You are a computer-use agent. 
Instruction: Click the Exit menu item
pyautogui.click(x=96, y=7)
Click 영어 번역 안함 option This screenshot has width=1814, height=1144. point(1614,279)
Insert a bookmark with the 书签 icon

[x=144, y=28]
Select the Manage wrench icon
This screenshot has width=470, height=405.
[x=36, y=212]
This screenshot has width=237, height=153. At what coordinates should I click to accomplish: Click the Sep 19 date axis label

+ + +

**What is expected:** Retype the whole of the material word for word.

**Answer section:**
You are a computer-use agent. 
Instruction: Click the Exit menu item
pyautogui.click(x=96, y=7)
Click 영어 번역 안함 option This screenshot has width=1814, height=1144. point(1614,279)
Insert a bookmark with the 书签 icon

[x=144, y=28]
Select the Manage wrench icon
This screenshot has width=470, height=405.
[x=36, y=212]
This screenshot has width=237, height=153. At what coordinates should I click to accomplish: Click the Sep 19 date axis label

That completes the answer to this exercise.